- [Written request]:
Arrange the records below as a Markdown table with the columns Row and Line, giving each non-blank line its own numbered row.

- [Supplied material]:

........

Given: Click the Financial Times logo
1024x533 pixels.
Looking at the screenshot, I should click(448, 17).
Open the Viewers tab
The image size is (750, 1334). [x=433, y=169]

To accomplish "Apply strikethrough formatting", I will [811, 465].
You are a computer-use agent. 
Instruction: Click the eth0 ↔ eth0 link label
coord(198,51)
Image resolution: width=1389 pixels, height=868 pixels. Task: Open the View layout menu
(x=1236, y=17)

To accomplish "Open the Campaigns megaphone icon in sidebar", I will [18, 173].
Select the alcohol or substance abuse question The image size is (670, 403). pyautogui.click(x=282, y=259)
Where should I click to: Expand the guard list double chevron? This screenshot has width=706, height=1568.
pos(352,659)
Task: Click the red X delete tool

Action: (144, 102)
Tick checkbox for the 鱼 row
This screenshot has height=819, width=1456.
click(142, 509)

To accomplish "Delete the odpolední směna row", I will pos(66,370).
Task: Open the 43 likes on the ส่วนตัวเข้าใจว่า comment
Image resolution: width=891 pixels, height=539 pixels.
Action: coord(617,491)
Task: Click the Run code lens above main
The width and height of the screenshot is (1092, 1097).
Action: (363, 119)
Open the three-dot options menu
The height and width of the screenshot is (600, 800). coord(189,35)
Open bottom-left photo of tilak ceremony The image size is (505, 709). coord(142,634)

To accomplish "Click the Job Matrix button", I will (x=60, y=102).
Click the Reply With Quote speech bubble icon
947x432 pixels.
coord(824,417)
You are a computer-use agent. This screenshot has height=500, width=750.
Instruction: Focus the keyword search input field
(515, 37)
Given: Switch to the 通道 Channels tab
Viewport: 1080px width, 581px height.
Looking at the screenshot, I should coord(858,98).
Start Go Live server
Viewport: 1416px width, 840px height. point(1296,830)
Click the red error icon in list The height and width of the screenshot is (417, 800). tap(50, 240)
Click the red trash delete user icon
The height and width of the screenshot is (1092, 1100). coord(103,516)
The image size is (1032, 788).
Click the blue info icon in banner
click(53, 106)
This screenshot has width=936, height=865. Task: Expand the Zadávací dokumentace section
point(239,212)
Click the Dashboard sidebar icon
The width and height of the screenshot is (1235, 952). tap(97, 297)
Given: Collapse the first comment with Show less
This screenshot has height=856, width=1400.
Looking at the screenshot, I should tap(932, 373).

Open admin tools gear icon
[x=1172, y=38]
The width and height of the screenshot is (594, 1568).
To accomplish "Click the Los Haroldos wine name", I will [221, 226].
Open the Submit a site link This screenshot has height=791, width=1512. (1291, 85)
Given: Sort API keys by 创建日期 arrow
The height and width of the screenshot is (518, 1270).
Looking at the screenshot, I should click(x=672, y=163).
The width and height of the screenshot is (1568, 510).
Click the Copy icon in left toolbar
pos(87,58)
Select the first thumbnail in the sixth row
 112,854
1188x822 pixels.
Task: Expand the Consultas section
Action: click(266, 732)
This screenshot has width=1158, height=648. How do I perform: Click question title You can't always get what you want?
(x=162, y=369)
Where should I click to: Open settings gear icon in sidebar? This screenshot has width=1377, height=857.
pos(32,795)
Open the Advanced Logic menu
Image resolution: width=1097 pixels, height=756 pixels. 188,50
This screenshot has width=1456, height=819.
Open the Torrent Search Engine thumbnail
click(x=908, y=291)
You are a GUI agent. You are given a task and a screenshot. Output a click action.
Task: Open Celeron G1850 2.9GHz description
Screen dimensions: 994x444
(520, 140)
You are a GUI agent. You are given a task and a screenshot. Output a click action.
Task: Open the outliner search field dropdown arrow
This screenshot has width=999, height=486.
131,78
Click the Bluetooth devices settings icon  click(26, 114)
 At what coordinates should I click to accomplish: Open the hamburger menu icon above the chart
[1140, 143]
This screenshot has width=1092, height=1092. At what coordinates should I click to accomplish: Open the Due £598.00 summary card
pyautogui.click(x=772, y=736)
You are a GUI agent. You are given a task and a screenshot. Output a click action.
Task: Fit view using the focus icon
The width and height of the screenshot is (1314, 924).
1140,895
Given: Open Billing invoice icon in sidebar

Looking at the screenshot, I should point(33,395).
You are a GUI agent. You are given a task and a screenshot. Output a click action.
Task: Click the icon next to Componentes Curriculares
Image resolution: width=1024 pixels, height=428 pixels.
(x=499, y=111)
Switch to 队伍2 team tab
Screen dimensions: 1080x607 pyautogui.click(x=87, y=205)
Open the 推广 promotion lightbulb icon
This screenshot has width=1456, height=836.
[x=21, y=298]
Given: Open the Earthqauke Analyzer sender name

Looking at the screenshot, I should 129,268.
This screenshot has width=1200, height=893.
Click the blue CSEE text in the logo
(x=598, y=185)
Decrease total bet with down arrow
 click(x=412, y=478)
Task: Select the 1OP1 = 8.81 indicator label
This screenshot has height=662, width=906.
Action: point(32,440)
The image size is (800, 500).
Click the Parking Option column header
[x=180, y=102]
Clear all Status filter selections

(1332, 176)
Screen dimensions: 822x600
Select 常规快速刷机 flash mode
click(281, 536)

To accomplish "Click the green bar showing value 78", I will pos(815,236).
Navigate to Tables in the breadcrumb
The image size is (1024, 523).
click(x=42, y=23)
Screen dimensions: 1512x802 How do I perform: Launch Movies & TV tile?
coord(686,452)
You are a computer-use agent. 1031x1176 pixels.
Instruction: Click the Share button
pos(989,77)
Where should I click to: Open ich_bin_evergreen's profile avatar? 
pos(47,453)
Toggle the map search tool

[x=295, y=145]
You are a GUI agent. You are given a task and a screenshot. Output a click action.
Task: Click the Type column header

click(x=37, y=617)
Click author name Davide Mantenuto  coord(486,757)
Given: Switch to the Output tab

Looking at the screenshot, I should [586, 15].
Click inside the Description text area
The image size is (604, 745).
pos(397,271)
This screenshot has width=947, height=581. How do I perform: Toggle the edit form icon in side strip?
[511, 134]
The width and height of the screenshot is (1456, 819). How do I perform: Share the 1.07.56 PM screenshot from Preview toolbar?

........

- [Task output]:
| Row | Line |
|---|---|
| 1 | Given: Click the Financial Times logo |
| 2 | 1024x533 pixels. |
| 3 | Looking at the screenshot, I should click(448, 17). |
| 4 | Open the Viewers tab |
| 5 | The image size is (750, 1334). [x=433, y=169] |
| 6 | To accomplish "Apply strikethrough formatting", I will [811, 465]. |
| 7 | You are a computer-use agent.  |
| 8 | Instruction: Click the eth0 ↔ eth0 link label |
| 9 | coord(198,51) |
| 10 | Image resolution: width=1389 pixels, height=868 pixels. Task: Open the View layout menu |
| 11 | (x=1236, y=17) |
| 12 | To accomplish "Open the Campaigns megaphone icon in sidebar", I will [18, 173]. |
| 13 | Select the alcohol or substance abuse question The image size is (670, 403). pyautogui.click(x=282, y=259) |
| 14 | Where should I click to: Expand the guard list double chevron? This screenshot has width=706, height=1568. |
| 15 | pos(352,659) |
| 16 | Task: Click the red X delete tool |
| 17 | Action: (144, 102) |
| 18 | Tick checkbox for the 鱼 row |
| 19 | This screenshot has height=819, width=1456. |
| 20 | click(142, 509) |
| 21 | To accomplish "Delete the odpolední směna row", I will pos(66,370). |
| 22 | Task: Open the 43 likes on the ส่วนตัวเข้าใจว่า comment |
| 23 | Image resolution: width=891 pixels, height=539 pixels. |
| 24 | Action: coord(617,491) |
| 25 | Task: Click the Run code lens above main |
| 26 | The width and height of the screenshot is (1092, 1097). |
| 27 | Action: (363, 119) |
| 28 | Open the three-dot options menu |
| 29 | The height and width of the screenshot is (600, 800). coord(189,35) |
| 30 | Open bottom-left photo of tilak ceremony The image size is (505, 709). coord(142,634) |
| 31 | To accomplish "Click the Job Matrix button", I will (x=60, y=102). |
| 32 | Click the Reply With Quote speech bubble icon |
| 33 | 947x432 pixels. |
| 34 | coord(824,417) |
| 35 | You are a computer-use agent. This screenshot has height=500, width=750. |
| 36 | Instruction: Focus the keyword search input field |
| 37 | (515, 37) |
| 38 | Given: Switch to the 通道 Channels tab |
| 39 | Viewport: 1080px width, 581px height. |
| 40 | Looking at the screenshot, I should coord(858,98). |
| 41 | Start Go Live server |
| 42 | Viewport: 1416px width, 840px height. point(1296,830) |
| 43 | Click the red error icon in list The height and width of the screenshot is (417, 800). tap(50, 240) |
| 44 | Click the red trash delete user icon |
| 45 | The height and width of the screenshot is (1092, 1100). coord(103,516) |
| 46 | The image size is (1032, 788). |
| 47 | Click the blue info icon in banner |
| 48 | click(53, 106) |
| 49 | This screenshot has width=936, height=865. Task: Expand the Zadávací dokumentace section |
| 50 | point(239,212) |
| 51 | Click the Dashboard sidebar icon |
| 52 | The width and height of the screenshot is (1235, 952). tap(97, 297) |
| 53 | Given: Collapse the first comment with Show less |
| 54 | This screenshot has height=856, width=1400. |
| 55 | Looking at the screenshot, I should tap(932, 373). |
| 56 | Open admin tools gear icon |
| 57 | [x=1172, y=38] |
| 58 | The width and height of the screenshot is (594, 1568). |
| 59 | To accomplish "Click the Los Haroldos wine name", I will [221, 226]. |
| 60 | Open the Submit a site link This screenshot has height=791, width=1512. (1291, 85) |
| 61 | Given: Sort API keys by 创建日期 arrow |
| 62 | The height and width of the screenshot is (518, 1270). |
| 63 | Looking at the screenshot, I should click(x=672, y=163). |
| 64 | The width and height of the screenshot is (1568, 510). |
| 65 | Click the Copy icon in left toolbar |
| 66 | pos(87,58) |
| 67 | Select the first thumbnail in the sixth row |
| 68 |  112,854 |
| 69 | 1188x822 pixels. |
| 70 | Task: Expand the Consultas section |
| 71 | Action: click(266, 732) |
| 72 | This screenshot has width=1158, height=648. How do I perform: Click question title You can't always get what you want? |
| 73 | (x=162, y=369) |
| 74 | Where should I click to: Open settings gear icon in sidebar? This screenshot has width=1377, height=857. |
| 75 | pos(32,795) |
| 76 | Open the Advanced Logic menu |
| 77 | Image resolution: width=1097 pixels, height=756 pixels. 188,50 |
| 78 | This screenshot has width=1456, height=819. |
| 79 | Open the Torrent Search Engine thumbnail |
| 80 | click(x=908, y=291) |
| 81 | You are a GUI agent. You are given a task and a screenshot. Output a click action. |
| 82 | Task: Open Celeron G1850 2.9GHz description |
| 83 | Screen dimensions: 994x444 |
| 84 | (520, 140) |
| 85 | You are a GUI agent. You are given a task and a screenshot. Output a click action. |
| 86 | Task: Open the outliner search field dropdown arrow |
| 87 | This screenshot has width=999, height=486. |
| 88 | 131,78 |
| 89 | Click the Bluetooth devices settings icon  click(26, 114) |
| 90 |  At what coordinates should I click to accomplish: Open the hamburger menu icon above the chart |
| 91 | [1140, 143] |
| 92 | This screenshot has width=1092, height=1092. At what coordinates should I click to accomplish: Open the Due £598.00 summary card |
| 93 | pyautogui.click(x=772, y=736) |
| 94 | You are a GUI agent. You are given a task and a screenshot. Output a click action. |
| 95 | Task: Fit view using the focus icon |
| 96 | The width and height of the screenshot is (1314, 924). |
| 97 | 1140,895 |
| 98 | Given: Open Billing invoice icon in sidebar |
| 99 | Looking at the screenshot, I should point(33,395). |
| 100 | You are a GUI agent. You are given a task and a screenshot. Output a click action. |
| 101 | Task: Click the icon next to Componentes Curriculares |
| 102 | Image resolution: width=1024 pixels, height=428 pixels. |
| 103 | (x=499, y=111) |
| 104 | Switch to 队伍2 team tab |
| 105 | Screen dimensions: 1080x607 pyautogui.click(x=87, y=205) |
| 106 | Open the 推广 promotion lightbulb icon |
| 107 | This screenshot has width=1456, height=836. |
| 108 | [x=21, y=298] |
| 109 | Given: Open the Earthqauke Analyzer sender name |
| 110 | Looking at the screenshot, I should 129,268. |
| 111 | This screenshot has width=1200, height=893. |
| 112 | Click the blue CSEE text in the logo |
| 113 | (x=598, y=185) |
| 114 | Decrease total bet with down arrow |
| 115 |  click(x=412, y=478) |
| 116 | Task: Select the 1OP1 = 8.81 indicator label |
| 117 | This screenshot has height=662, width=906. |
| 118 | Action: point(32,440) |
| 119 | The image size is (800, 500). |
| 120 | Click the Parking Option column header |
| 121 | [x=180, y=102] |
| 122 | Clear all Status filter selections |
| 123 | (1332, 176) |
| 124 | Screen dimensions: 822x600 |
| 125 | Select 常规快速刷机 flash mode |
| 126 | click(281, 536) |
| 127 | To accomplish "Click the green bar showing value 78", I will pos(815,236). |
| 128 | Navigate to Tables in the breadcrumb |
| 129 | The image size is (1024, 523). |
| 130 | click(x=42, y=23) |
| 131 | Screen dimensions: 1512x802 How do I perform: Launch Movies & TV tile? |
| 132 | coord(686,452) |
| 133 | You are a computer-use agent. 1031x1176 pixels. |
| 134 | Instruction: Click the Share button |
| 135 | pos(989,77) |
| 136 | Where should I click to: Open ich_bin_evergreen's profile avatar?  |
| 137 | pos(47,453) |
| 138 | Toggle the map search tool |
| 139 | [x=295, y=145] |
| 140 | You are a GUI agent. You are given a task and a screenshot. Output a click action. |
| 141 | Task: Click the Type column header |
| 142 | click(x=37, y=617) |
| 143 | Click author name Davide Mantenuto  coord(486,757) |
| 144 | Given: Switch to the Output tab |
| 145 | Looking at the screenshot, I should [586, 15]. |
| 146 | Click inside the Description text area |
| 147 | The image size is (604, 745). |
| 148 | pos(397,271) |
| 149 | This screenshot has width=947, height=581. How do I perform: Toggle the edit form icon in side strip? |
| 150 | [511, 134] |
| 151 | The width and height of the screenshot is (1456, 819). How do I perform: Share the 1.07.56 PM screenshot from Preview toolbar? |